Trees Inc is an incremental/idle game that turns one simple action—chopping trees—into a long-term production puzzle built around automation, compounding upgrades, and prestige-powered momentum. If you like watching systems evolve from manual busywork into self-sustaining factories (and you live for that moment when the numbers start accelerating), Trees Inc is aimed directly at you.

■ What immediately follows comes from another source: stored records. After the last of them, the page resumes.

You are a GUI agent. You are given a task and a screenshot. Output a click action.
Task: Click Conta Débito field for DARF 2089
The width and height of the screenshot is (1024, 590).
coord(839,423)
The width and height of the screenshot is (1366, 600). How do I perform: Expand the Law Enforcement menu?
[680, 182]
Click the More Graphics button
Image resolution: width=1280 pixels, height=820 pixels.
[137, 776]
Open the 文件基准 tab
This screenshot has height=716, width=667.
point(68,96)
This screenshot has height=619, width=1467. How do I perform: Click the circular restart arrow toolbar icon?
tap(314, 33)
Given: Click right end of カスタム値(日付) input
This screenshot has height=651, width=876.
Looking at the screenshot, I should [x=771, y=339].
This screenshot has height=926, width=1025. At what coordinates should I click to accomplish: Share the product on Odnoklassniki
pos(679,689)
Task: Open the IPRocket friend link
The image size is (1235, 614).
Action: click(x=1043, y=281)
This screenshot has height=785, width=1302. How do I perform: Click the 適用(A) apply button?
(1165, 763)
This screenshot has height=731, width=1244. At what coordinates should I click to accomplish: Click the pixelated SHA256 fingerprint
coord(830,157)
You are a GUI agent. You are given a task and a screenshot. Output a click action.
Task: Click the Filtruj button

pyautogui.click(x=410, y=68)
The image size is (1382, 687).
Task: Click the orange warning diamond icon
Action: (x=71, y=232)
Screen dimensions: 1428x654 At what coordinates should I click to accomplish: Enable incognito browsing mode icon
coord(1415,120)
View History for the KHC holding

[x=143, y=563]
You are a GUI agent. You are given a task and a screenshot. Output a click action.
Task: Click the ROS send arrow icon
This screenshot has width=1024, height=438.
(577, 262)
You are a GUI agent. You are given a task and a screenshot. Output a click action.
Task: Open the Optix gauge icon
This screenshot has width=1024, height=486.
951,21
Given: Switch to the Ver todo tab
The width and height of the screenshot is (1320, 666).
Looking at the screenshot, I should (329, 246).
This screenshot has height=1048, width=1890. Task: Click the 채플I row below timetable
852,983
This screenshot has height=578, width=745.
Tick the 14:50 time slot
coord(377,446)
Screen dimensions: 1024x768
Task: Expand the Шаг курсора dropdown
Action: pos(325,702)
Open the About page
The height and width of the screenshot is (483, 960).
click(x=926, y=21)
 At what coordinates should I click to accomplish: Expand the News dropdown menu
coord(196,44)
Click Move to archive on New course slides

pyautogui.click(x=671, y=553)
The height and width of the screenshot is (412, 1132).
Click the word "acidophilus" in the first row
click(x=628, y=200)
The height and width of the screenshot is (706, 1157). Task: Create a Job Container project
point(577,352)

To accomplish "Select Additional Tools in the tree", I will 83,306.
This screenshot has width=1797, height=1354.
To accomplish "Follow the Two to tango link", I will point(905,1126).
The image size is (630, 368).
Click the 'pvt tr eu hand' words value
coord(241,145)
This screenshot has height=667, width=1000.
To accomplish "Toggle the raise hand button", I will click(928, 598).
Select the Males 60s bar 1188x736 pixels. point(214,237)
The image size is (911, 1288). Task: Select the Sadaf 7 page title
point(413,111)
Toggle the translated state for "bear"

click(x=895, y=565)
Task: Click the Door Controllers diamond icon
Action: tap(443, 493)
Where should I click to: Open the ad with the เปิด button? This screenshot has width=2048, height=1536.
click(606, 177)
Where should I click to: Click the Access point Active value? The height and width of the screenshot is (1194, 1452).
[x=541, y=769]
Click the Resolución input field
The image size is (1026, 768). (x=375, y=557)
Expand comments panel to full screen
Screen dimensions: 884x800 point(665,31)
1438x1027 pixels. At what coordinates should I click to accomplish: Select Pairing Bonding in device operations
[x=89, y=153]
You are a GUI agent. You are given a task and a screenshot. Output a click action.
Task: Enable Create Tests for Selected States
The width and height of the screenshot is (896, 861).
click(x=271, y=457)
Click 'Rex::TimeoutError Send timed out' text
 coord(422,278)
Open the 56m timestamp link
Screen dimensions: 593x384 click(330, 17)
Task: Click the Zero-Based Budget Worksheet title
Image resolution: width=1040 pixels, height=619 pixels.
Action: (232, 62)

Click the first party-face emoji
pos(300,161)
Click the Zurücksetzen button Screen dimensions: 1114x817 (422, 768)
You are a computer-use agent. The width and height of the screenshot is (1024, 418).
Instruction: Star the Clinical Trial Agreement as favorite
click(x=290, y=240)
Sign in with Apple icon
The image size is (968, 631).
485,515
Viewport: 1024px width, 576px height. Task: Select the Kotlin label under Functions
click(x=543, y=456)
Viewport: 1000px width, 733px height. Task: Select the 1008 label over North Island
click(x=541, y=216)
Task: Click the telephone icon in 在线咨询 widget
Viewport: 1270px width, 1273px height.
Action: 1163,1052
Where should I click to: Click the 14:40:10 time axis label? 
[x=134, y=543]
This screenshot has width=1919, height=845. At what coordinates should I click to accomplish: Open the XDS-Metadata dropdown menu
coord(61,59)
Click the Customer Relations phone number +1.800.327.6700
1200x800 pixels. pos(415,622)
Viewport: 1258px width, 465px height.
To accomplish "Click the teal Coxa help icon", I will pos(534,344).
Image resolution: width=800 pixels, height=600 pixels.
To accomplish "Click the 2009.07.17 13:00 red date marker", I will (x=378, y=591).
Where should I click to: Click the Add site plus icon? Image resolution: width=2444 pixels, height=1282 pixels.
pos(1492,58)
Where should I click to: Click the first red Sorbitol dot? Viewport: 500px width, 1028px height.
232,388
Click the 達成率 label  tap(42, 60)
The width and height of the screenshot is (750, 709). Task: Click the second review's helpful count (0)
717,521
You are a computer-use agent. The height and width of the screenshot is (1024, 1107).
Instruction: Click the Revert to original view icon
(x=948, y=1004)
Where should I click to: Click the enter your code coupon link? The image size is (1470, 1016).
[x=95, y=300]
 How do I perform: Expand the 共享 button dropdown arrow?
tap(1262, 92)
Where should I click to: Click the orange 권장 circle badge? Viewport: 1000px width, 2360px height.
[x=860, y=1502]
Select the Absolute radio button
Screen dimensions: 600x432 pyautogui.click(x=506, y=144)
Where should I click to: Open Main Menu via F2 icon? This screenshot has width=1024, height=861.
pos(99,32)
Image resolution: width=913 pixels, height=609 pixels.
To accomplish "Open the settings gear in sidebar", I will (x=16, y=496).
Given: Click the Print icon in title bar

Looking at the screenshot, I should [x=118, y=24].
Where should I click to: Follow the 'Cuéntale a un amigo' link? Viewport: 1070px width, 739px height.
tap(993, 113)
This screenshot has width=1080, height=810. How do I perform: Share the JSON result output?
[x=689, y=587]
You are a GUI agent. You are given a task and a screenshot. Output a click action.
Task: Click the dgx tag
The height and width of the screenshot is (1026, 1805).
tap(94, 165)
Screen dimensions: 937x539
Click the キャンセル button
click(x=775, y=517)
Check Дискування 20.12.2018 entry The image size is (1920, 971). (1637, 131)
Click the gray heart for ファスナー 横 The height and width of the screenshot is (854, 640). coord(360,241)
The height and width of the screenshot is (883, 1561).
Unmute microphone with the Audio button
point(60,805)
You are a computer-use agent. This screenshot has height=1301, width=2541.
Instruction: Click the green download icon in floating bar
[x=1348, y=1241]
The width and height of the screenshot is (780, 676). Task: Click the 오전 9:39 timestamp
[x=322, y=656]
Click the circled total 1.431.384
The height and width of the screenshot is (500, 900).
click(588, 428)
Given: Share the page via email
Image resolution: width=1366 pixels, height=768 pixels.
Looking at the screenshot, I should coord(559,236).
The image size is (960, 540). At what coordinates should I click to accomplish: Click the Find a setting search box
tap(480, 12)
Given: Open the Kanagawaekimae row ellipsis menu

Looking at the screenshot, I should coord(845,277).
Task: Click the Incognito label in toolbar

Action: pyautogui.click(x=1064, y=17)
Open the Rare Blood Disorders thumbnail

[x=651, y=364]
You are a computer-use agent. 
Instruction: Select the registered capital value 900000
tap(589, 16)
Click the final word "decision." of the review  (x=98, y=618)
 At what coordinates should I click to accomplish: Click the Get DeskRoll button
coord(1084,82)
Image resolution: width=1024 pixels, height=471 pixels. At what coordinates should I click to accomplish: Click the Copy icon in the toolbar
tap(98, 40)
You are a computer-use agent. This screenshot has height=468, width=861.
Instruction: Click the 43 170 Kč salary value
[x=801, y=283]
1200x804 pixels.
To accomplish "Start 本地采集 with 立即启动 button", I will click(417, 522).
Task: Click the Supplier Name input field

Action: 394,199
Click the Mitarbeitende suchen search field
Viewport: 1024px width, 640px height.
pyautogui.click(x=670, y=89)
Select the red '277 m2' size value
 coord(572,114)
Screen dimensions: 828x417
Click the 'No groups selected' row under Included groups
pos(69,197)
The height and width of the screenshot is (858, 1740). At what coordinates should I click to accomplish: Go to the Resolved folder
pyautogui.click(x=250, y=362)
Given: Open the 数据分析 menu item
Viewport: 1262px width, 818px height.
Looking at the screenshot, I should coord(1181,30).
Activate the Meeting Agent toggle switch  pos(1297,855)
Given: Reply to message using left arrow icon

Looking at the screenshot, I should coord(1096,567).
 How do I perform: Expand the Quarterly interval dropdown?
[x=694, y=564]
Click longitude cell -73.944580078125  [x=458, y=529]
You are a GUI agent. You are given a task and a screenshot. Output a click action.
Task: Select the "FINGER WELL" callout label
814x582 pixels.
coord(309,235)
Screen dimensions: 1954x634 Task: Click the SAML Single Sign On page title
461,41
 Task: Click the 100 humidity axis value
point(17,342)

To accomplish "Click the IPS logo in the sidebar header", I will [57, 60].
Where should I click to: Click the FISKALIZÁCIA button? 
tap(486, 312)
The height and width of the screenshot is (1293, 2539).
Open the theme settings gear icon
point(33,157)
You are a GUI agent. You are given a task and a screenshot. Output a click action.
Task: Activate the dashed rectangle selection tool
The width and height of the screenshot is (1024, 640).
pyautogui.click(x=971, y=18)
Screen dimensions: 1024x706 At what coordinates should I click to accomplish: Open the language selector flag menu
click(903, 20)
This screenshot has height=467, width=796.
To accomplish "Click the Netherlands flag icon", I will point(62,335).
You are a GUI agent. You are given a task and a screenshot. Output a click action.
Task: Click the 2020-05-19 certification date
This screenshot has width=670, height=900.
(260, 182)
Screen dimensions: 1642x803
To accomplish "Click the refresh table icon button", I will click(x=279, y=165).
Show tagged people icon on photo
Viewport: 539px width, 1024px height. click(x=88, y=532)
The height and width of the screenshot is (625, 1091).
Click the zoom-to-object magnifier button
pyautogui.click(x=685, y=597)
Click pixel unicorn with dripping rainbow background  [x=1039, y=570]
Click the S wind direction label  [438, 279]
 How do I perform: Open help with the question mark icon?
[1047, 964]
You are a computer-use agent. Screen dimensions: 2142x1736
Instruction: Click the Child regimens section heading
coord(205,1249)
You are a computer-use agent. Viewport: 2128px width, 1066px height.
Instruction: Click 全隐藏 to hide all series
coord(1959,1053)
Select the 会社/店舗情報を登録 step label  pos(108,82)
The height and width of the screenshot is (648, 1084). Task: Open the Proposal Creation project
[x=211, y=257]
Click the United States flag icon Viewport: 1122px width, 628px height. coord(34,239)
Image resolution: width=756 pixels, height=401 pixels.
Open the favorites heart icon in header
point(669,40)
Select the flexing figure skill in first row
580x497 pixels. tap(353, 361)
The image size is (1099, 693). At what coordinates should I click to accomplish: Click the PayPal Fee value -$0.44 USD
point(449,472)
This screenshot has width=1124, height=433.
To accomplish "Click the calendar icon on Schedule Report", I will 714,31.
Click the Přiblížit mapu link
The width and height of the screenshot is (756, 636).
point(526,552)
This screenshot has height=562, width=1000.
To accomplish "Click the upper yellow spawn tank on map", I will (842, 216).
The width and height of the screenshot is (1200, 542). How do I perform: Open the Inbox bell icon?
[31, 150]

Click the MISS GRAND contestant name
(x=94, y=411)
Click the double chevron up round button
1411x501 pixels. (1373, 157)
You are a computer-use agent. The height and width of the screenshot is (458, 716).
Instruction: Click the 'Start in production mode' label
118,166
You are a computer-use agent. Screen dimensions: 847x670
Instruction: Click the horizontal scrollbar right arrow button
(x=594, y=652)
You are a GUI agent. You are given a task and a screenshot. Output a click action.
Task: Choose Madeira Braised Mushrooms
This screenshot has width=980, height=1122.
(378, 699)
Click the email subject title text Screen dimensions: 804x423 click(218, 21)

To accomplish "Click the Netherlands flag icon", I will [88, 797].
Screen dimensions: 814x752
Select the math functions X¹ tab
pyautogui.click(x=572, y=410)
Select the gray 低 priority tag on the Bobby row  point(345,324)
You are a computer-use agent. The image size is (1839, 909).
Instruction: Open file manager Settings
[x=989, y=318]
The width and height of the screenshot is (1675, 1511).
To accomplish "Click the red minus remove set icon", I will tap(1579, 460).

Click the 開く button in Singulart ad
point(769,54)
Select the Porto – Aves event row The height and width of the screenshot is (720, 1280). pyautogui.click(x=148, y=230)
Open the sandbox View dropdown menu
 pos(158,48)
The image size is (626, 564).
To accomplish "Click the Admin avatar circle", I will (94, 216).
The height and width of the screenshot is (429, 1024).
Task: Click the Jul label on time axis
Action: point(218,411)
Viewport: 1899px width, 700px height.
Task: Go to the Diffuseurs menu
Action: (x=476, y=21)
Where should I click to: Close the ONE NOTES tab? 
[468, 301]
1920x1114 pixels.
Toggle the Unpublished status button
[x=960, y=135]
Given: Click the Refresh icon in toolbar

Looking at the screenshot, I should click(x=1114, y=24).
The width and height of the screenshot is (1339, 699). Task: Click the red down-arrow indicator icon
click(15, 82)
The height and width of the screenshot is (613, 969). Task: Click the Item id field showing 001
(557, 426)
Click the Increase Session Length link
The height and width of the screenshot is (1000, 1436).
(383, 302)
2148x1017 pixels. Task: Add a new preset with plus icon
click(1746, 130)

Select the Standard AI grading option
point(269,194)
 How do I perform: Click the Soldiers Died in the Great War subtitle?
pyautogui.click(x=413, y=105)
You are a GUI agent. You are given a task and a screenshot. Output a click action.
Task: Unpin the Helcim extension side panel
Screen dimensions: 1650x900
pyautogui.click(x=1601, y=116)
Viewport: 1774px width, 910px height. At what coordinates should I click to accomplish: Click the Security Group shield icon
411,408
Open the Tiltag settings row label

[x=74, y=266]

From one swing to an endless operation
The opening loop is deliberately small: you chop, you earn, you plant or regrow, and you repeat. It’s straightforward and tactile at first, but it’s not trying to stay that way. Trees Inc is designed around the satisfaction of converting effort into infrastructure—turning what you do manually into something the game does for you.
That shift is the core appeal: the early game asks for your attention, while the mid-to-late game rewards you with a machine that keeps running even when you step away.
Automation is the real milestone
The moment Trees Inc clicks is when you start hiring workers. Instead of being the only one chopping and regrowing, you build a workforce that keeps production moving while you focus on decisions: what to upgrade, what to unlock, and how to push efficiency.
It’s a familiar incremental arc, but a reliable one: manual play gradually becomes optional as the system begins feeding itself.
Compounding upgrades and the joy of exponential scaling
Trees Inc leans into the “numbers go up” fantasy with stacking upgrades and multipliers that compound over time. Small improvements don’t stay small for long—especially once your economy has multiple layers working together.
This is where the game becomes less about clicking and more about tuning a growth engine. The best upgrades are the ones that don’t just add output, but multiply the value of everything else you already built.
Prestige: break the loop to grow faster
Eventually, progress slows—by design. That’s when Trees Inc asks you to break the loop with a prestige reset. You’ll lose short-term progress, but gain permanent power that makes the next run faster and stronger.
Prestige in incremental games lives or dies on whether resets feel rewarding rather than punishing, and Trees Inc positions prestige as the key to scaling harder long-term. If you enjoy the rhythm of “push, stall, reset, explode,” you’ll find plenty to chew on here.
XP perks and long-term progression
Beyond upgrades and automation, Trees Inc also features XP-based perks—another layer of persistent progression that strengthens future runs. In practice, this gives you multiple vectors for growth:
- Short-term output via upgrades and multipliers
- Efficiency and consistency via workers and automation
- Long-term power via prestige and perks
The result is a steady sense of forward motion, even when you’re resetting or retooling your approach.
What kind of Mac gamer will enjoy Trees Inc?
Trees Inc is best for players who want a low-friction, satisfying incremental game—something you can actively manage in bursts, then leave running while it continues to produce.
- If you like idle automation and “set up the system, then optimize it,” this is a good fit.
- If you enjoy prestige loops and rebuilding faster each run, you’ll be right at home.
- If you prefer deep narrative or high-action mechanics, this is likely more of a side-game than a main event.
Mac system requirements
Minimum
OS: macOS 10.13 High Sierra
Processor: Apple M1 or Intel Core i5
Memory: 2 GB RAM
Graphics: Intel Iris Graphics 5100 or better
Storage: 500 MB available space
Sound Card: Standard built-in audio
Recommended
OS: macOS 11 Big Sur
Processor: Apple M1 or Intel Core i5 (2018 or later)
Memory: 2 GB RAM
Graphics: Apple M1 GPU or AMD Radeon Pro 560
Storage: 500 MB available space
Sound Card: Standard built-in audio
Bottom line
Trees Inc delivers exactly what a good incremental game should: a clean start, a clear path to automation, and a satisfying climb into compounding growth. The prestige system and XP perks add long-term structure, while the core loop stays focused on one simple promise—start small, grow endlessly.
If you’re looking for a Mac-friendly idle game that respects your time (and still gives you that “just one more upgrade” pull), Trees Inc is worth a spot in your rotation.